Maybe you've noticed your energy gets lower when you diet and you lay on the couch more.
 
Maybe you noticed a big change in body composition when you introduced a higher protein diet.
 
Here's how to know if you would benefit from a reverse diet.
 
Who Is It For?
 
There are several populations that are in different stages of their weight loss journey.
 
Depending on the group you're in, your approach to gaining will be different.
 
The priority of the reverse diet will also shift depending on your biofeedback, relationship to food, and your consistency with training and tracking accurately.
 
Conservative - Gaining <0.2% body weight/wk
Moderate - Gaining <0.5% body weight/wk
Aggressive - Gaining <0.8% body weight/wk
 
1. You lost the weight you wanted to, but your'e now currently at a level of calories that isn't sustainable. If you go back to eating how you were pre-diet, you will put all the weight you lost back on.

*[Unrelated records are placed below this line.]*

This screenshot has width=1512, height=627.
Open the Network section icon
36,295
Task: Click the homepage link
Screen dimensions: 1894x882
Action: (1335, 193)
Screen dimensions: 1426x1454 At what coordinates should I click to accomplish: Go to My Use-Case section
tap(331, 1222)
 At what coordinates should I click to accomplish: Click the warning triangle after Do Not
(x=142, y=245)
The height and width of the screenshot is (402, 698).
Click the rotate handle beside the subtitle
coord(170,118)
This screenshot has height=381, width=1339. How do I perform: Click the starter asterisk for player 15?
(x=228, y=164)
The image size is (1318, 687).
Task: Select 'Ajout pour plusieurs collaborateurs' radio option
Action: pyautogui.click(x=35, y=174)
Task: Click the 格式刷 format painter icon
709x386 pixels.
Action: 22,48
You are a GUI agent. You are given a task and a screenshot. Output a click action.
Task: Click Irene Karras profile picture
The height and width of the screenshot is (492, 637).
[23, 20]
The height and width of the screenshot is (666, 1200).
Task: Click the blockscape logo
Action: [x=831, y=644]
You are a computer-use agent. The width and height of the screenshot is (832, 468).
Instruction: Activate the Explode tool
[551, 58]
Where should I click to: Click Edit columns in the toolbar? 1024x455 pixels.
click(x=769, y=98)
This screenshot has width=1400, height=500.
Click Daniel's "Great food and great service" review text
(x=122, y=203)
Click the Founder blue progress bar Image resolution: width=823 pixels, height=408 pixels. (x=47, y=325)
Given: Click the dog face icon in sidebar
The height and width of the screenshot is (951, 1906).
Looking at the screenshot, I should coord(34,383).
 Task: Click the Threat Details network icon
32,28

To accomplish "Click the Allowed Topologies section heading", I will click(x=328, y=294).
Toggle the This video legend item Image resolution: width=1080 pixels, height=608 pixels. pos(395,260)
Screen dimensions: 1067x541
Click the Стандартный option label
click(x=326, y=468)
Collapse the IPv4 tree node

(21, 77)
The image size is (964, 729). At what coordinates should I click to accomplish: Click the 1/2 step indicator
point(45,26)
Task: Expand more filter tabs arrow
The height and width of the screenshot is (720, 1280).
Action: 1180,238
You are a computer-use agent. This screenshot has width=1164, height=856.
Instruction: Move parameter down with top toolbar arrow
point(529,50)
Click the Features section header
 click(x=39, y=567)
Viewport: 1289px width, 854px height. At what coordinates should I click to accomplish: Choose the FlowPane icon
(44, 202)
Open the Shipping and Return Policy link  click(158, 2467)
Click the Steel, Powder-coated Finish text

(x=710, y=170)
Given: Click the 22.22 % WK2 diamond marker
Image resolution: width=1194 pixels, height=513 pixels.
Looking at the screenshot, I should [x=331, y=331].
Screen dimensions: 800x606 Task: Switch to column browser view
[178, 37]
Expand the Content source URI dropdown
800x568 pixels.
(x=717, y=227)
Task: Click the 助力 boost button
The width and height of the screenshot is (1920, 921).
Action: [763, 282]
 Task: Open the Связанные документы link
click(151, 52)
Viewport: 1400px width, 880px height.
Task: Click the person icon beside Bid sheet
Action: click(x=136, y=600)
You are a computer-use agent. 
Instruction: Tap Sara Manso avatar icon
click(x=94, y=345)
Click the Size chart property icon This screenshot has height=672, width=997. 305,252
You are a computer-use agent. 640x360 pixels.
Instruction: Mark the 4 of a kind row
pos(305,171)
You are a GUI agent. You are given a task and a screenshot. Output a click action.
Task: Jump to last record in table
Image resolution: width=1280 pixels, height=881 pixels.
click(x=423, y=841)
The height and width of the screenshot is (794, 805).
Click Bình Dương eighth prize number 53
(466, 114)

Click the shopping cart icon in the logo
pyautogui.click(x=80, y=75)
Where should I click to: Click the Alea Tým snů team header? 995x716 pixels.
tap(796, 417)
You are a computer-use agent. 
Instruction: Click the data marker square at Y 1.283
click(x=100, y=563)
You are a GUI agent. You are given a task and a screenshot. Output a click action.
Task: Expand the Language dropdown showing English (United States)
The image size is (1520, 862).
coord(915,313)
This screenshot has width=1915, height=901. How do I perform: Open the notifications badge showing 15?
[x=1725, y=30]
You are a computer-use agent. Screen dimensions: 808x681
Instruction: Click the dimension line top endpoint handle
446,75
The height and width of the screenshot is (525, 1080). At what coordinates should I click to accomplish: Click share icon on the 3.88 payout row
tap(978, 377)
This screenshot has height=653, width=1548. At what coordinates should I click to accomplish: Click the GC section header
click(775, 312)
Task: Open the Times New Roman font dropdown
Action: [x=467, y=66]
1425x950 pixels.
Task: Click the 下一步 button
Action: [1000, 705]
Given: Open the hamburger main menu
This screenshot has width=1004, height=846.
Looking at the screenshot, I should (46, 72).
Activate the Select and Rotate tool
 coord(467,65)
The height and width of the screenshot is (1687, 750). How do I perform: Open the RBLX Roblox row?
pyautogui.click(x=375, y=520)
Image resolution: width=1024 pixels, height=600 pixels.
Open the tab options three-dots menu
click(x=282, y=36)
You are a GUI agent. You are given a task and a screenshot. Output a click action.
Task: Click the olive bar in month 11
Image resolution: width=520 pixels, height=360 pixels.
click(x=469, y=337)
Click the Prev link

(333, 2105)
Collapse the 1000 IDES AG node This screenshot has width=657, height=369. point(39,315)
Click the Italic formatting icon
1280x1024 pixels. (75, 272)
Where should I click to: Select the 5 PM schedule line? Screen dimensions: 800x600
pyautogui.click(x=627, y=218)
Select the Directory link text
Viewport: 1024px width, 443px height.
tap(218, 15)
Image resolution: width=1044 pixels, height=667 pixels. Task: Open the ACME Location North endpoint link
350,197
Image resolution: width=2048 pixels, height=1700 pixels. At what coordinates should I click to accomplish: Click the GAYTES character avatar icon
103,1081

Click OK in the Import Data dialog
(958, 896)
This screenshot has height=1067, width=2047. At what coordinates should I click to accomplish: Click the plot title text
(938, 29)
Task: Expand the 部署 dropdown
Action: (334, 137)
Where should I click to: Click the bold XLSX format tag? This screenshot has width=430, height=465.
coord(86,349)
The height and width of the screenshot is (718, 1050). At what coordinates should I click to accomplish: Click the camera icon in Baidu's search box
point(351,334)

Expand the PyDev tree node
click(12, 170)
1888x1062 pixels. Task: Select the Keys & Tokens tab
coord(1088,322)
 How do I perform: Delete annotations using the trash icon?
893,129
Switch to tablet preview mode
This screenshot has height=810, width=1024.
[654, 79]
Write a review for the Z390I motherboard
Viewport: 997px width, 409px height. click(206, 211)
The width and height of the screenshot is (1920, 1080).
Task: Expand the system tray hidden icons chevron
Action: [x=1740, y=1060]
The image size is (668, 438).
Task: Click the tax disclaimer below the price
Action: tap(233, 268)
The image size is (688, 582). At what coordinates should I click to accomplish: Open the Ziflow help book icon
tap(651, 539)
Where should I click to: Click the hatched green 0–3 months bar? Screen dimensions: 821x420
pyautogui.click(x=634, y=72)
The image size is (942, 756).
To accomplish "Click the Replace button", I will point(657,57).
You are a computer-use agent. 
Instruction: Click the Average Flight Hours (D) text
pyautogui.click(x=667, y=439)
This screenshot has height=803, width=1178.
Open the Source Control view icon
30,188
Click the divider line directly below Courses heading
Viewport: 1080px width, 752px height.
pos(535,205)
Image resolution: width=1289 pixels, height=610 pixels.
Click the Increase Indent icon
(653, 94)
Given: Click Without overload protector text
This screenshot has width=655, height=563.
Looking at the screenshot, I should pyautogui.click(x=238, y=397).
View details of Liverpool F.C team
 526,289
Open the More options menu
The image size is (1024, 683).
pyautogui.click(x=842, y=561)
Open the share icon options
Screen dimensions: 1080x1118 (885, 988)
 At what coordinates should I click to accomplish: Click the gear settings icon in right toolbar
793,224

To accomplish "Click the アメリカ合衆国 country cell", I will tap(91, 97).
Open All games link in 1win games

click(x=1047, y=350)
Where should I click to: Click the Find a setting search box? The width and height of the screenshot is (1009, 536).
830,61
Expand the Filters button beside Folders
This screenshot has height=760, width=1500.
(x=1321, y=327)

  • Conservative approach to gaining
  • Longer duration: The length of the diet phase or until you reach 80% of previous maintenance calories
  • Remain diligent with tracking & habits
  • Restore healthy relationship with food
2. You dieted down to an extreme level of leanness and you need to get your metabolism and hormones to recover by adding more body fat.
  • Aggressive approach to gaining
  • Shorter duration: 4-6 weeks
  • Can transition to a slower approach once biofeedback restores
  • Restore healthy relationship with food
3. Fat loss goal not achieved, but calories are not sustainable
  • Common with yo-yo dieters always trying to lose weight
  • They are frustrated they aren't losing weight on lower calories
  • Conservative approach knowing that this population will fear the idea of gaining weight
  • Longer duration: When you reach a level of calories you can sustainably create a deficit from AND you restore your relationship with food
  • Need to prioritize restoring sleep habits, stress, energy, & craving levels
  • Need to practice better tracking habits that might be disrupting
4. No fat loss goal, but they want to prep their metabolism for a future cut
  • Conservative to Moderate approach knowing that this population is at a better starting point
  • Moderate duration: Dictated when metabolic capacity reaches certain goals
  • This very closely ties in with doing a lean bulk and prioritizing training with hypertrophy or strength goals
5. Lost a good chunk of weight, but there is still more to lose
  • Conservative approach so the next fat loss phase isn't one step forward, two steps back
  • Moderate duration: Dictated when metabolism reaches a level that is ready to diet again
  • Great candidate to focus on training to build muscle to increase metabolic rate
 
This is where nutrition periodization and training periodization work well together. Spending times different phases (fat loss, maintenance, gaining, and reverse diet) allows for your nutrition and training to adapt to your life.
 
There are windows of the year when a fat loss phases becomes much harder (wedding season, holidays, busy travel/vacation schedule) and it would suit you better to focus on maintaining progress and focusing on training.
 
Dieting for 12 months is a recipe for disaster.
 
Athletes have seasons.
  • Off-Season
  • Pre-Season
  • Season
  • Post-Season
Farmers have seasons.
  • Planting
  • Growing
  • Harvesting
  • Resting
Health & Fitness has seasons.
  • Cutting
  • Maintaining
  • Gaining (reverse diet)
  • Resting
 
Although reverse dieting might not be the most fun part of the year. It's a crucial time to ensure the season is successful.
 
 
(1) Layne, Norton, PHD, Baxter Holly, MS. The Complete Guide To Reverse Dieting, Las Vegas, 17 May 2021.